> WHAT NEEDS TO BE DONE
Rewrite every one of the rows below as a numbered list, leaving out the blank lines.

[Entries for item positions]
--- BEGIN ---
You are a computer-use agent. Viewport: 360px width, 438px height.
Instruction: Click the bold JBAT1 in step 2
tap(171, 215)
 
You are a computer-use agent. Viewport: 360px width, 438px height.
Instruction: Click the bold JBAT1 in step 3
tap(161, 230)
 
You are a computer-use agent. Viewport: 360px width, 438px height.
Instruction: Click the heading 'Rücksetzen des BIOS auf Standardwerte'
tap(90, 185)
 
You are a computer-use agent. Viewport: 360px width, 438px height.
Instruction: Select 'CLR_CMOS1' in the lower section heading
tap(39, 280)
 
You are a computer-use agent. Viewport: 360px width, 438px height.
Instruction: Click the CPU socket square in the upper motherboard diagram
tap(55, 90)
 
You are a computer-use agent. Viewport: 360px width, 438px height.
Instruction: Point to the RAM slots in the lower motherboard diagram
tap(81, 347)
--- END ---
> EXPECTED ANSWER
1. You are a computer-use agent. Viewport: 360px width, 438px height.
2. Instruction: Click the bold JBAT1 in step 2
3. tap(171, 215)
4. You are a computer-use agent. Viewport: 360px width, 438px height.
5. Instruction: Click the bold JBAT1 in step 3
6. tap(161, 230)
7. You are a computer-use agent. Viewport: 360px width, 438px height.
8. Instruction: Click the heading 'Rücksetzen des BIOS auf Standardwerte'
9. tap(90, 185)
10. You are a computer-use agent. Viewport: 360px width, 438px height.
11. Instruction: Select 'CLR_CMOS1' in the lower section heading
12. tap(39, 280)
13. You are a computer-use agent. Viewport: 360px width, 438px height.
14. Instruction: Click the CPU socket square in the upper motherboard diagram
15. tap(55, 90)
16. You are a computer-use agent. Viewport: 360px width, 438px height.
17. Instruction: Point to the RAM slots in the lower motherboard diagram
18. tap(81, 347)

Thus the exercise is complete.